By manipulating the composition and environment of a compost pile, gardeners and farmers can reduce composting time to three to four months. Important factors to consider are the makeup of the pile, the surface area, the volume, the moisture, the aeration, and the temperature of the compost pile.

Yard waste, such as fallen leaves, grass clippings, some weeds, and the remains of garden plants, make excellent compost material. Other good additions to a home compost pile include sawdust, wood ash, and kitchen scraps, including vegetable peelings, egg shells, and coffee grounds.

Microorganisms digest organic matter faster when they have more surface area on which to work, so gardeners can speed the composting process by chopping kitchen or garden waste with a shovel or running it through a shredding machine or lawn mower.
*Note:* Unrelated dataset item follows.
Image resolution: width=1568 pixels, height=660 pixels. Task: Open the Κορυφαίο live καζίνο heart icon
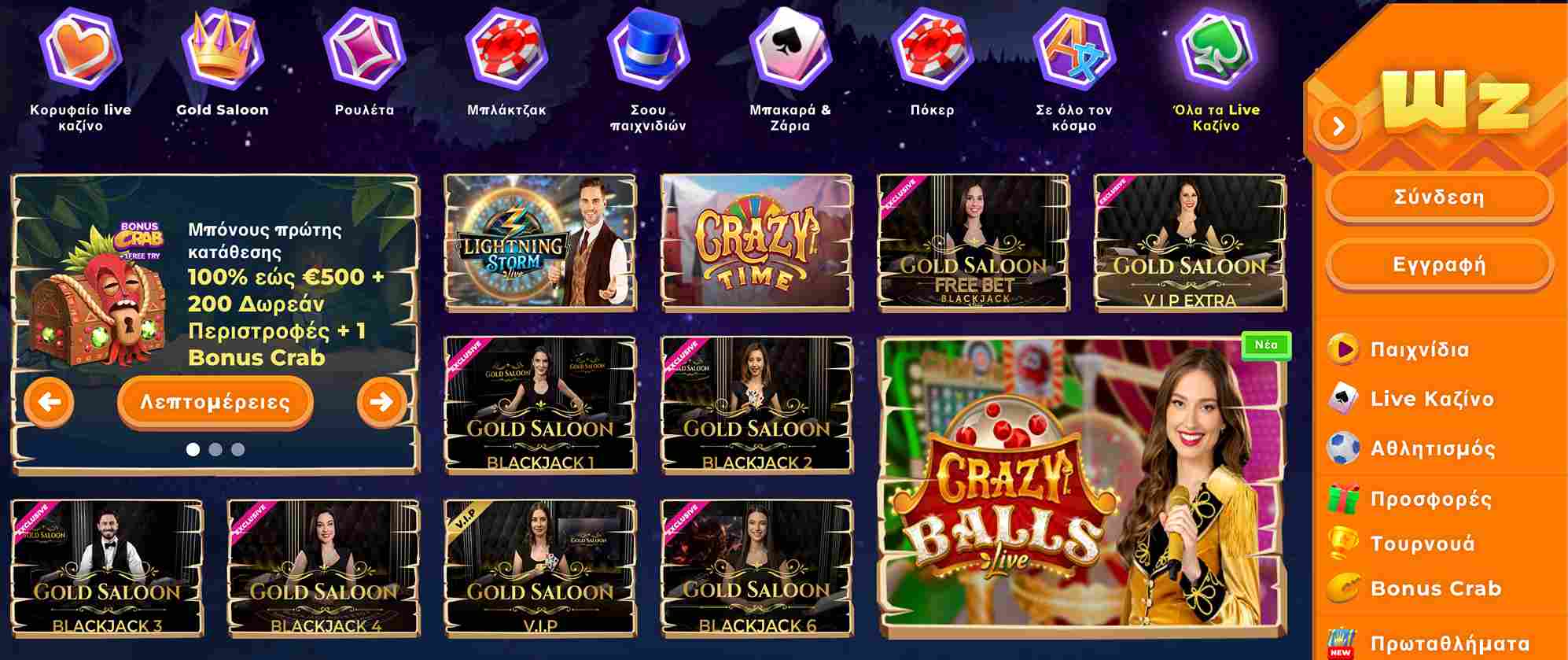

The volume of the compost pile is important because a large compost pile insulates itself, holding in the heat of microbial activity, which in turn accelerates decomposition.

A properly made heap will reach temperatures of about 140 degrees Fahrenheit in four or five days. Then the pile will settle, a sign that the process is working properly.

Piles 3 feet cubed (27 cubic feet) or smaller cannot hold enough heat, while piles 5 feet cubed (125 cubic feet) or larger do not allow enough air to reach the microbes in the center of the pile. These portions are important only if the goal is fast compost. Slower composting requires no exact proportions.

Moisture and air are essential for life. Microbes function best when the compost heap has many air passages and is about as moist as a wrung-out sponge.

Microorganisms living in the compost pile use the carbon and nitrogen contained in dead matter for food and energy. While breaking down the carbon and nitrogen molecules in dead plants and animals, they also release nutrients that higher organisms, such as plants, can use.

The ratio of carbon to nitrogen found in kitchen and garden waste varies from 15 to 1 in food waste to 700 to 1 in wood. A carbon-to-nitrogen ratio of 30 to 1 is optimal for microbial decomposers.

This balance can be achieved by mixing two parts grass clippings (carbon to nitrogen ratio 19:1) and one part fallen leaves (carbon to nitrogen ratio 60:1). This combination is the backbone of most home composting systems.

Uses and Practice

In the twenty-first century, composting remains an invaluable practice. In landfills, yard and kitchen wastes use up valuable space. These materials make up about 20 to 30 percent of all house-hold waste in the United States.

Composting household waste reduces the volume of municipal solid waste and provides a nutrient-rich soil additive. Compost or organic matter added to soil improves soil structure, texture, aeration, and water retention. It improves plant growth by loosening heavy clay soils, allowing better root penetration.

It improves the water-holding and nutrient-holding capacity of sandy soils and increases the essential nutrients of all soils. Mixing compost with soil also contributes to erosion control and proper soil pH balance, the amount of acidity or alkalinity present.

Some municipalities collect and compost leaves and other garden waste and then make it available to city residents for little or no charge. Some cities also compost sewage sludge, or human waste, which is high in nitrogen and makes a rich fertilizer. Properly composted sewage sludge that reaches an internal temperature of 140 degrees Fahrenheit contains no dangerous disease-causing organisms.

One possible hazard, however, is that it may contain high levels of toxic heavy metals, including zinc, copper, nickel, or cadmium.

The basic principles of composting used by home gardeners also are used by municipalities composting sewage sludge and garbage, by farmers composting animal and plant waste, and by some industries composting organic waste. Food and fiber industries, for example, compost waste products from canning, meat processing, and dairy and paper processing.